▶ PASSAGE FOR REVIEW:

--- START ---

I wonder if AI systems like ChatGPT will be helpful in this area. Something that’s able to track all requirements of a system and understands the code enough to validate it against the requirements.
I've had the same thought. Formally proven code can give powerful security assurances (cf. Project Everest[1]), but it's also very, very labor-intensive. I've heard rules of thumb like, "100x as much time to prove the software correct as to write it in the first place."
If LLM systems are going to give us a virtual army of programmers, I think formally proving more systems software (device drivers, browser engines, etc.) would be a great use of their time.
CompCert is a proven correct C compiler proven correct by a very small team in a few years. Used by Airbus for avionics software. GCC after 25 years of work still has bugs.
Yeah, I'm cautiously excited about how AI and FM might work together. I don't think LLM's can ever be trusted to verify programs itself, but anything which can reduce the annotation overhead for programmers is a super useful thing!
I don't think a pure LLM approach will work (or maybe it will, who knows?). I am more thinking of a hybrid that combines LLM or other AI with some hardcoded knowledge for this domain
Most definitely. I've been playing with using ChatGPT to generate proof texts in Isabelle/HOL, since it lets me verify the correctness of the output before code generation.

--- END ---

▶ TASK 1: List every named software system or project mentioned in the thread on AI and formal verification.
▶ TASK 2: Reproduce word for word the portion of the thread on AI and formal verification starting at "Yeah, I'm cautiously" and ending at "before code generation.".
▶ TASK 3: Translate this sentence from the thread on AI and formal verification into Spanish: "If LLM systems are going to give us a virtual army of programmers, I think formally proving more systems software (device drivers, browser engines, etc.) would be a great use of their time."

▶ ENTRIES SUPPLIED:
--- START ---

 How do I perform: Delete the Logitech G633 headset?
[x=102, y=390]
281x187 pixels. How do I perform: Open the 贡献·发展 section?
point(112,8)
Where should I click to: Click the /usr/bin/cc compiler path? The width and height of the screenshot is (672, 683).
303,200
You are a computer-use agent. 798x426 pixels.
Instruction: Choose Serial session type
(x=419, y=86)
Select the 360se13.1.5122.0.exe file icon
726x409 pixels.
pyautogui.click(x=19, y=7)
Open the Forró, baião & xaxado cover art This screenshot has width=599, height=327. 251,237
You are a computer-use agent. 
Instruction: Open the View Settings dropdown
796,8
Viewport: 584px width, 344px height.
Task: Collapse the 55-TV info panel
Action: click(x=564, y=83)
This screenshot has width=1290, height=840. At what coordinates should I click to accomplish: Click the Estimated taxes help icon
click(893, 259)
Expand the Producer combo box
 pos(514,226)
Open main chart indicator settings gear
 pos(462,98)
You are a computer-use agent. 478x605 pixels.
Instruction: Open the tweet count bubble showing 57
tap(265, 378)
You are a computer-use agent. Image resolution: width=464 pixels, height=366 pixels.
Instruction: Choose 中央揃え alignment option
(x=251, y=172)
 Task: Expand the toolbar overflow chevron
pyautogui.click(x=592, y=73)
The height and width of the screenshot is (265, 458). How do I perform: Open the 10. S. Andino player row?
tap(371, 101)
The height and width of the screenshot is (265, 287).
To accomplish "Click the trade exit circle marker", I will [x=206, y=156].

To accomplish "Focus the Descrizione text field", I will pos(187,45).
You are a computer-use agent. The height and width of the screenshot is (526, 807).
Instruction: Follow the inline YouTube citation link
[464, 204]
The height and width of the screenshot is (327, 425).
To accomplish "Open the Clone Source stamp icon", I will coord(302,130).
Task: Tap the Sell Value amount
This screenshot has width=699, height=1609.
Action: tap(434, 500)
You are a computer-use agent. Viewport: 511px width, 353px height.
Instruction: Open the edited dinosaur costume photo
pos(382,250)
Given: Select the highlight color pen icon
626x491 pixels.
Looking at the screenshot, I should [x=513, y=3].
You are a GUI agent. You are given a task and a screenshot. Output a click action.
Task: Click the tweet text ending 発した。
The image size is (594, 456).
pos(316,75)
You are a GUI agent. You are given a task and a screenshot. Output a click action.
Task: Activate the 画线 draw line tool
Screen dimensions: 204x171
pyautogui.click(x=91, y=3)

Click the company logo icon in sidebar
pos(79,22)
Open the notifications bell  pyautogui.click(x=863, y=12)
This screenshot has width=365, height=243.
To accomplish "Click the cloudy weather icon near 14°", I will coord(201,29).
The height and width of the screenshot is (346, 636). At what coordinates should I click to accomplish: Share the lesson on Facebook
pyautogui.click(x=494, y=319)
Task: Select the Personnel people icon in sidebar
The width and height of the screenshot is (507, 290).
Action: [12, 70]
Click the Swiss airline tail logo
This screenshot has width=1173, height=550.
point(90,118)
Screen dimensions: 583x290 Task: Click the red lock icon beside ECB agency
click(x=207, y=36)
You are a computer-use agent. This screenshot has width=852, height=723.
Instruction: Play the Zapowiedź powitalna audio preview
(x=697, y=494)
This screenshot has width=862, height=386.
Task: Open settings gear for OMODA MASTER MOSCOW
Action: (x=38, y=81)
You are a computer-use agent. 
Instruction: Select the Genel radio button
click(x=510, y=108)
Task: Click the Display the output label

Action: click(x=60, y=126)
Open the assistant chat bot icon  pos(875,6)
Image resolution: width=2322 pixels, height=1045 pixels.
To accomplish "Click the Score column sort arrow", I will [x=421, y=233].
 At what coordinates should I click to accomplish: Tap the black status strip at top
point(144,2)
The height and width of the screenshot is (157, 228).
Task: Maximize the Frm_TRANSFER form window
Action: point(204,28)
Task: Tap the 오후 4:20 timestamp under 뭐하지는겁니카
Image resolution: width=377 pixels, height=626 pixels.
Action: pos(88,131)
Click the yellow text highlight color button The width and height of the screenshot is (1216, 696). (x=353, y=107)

--- END ---

▶ EXERCISE RESULT 1: ChatGPT, Project Everest, CompCert, GCC, Isabelle/HOL

▶ EXERCISE RESULT 2:
Yeah, I'm cautiously excited about how AI and FM might work together. I don't think LLM's can ever be trusted to verify programs itself, but anything which can reduce the annotation overhead for programmers is a super useful thing!
I don't think a pure LLM approach will work (or maybe it will, who knows?). I am more thinking of a hybrid that combines LLM or other AI with some hardcoded knowledge for this domain
Most definitely. I've been playing with using ChatGPT to generate proof texts in Isabelle/HOL, since it lets me verify the correctness of the output before code generation.

▶ EXERCISE RESULT 3: Si los sistemas de LLM van a darnos un ejército virtual de programadores, creo que demostrar formalmente más software de sistemas (controladores de dispositivos, motores de navegador, etc.) sería un gran uso de su tiempo.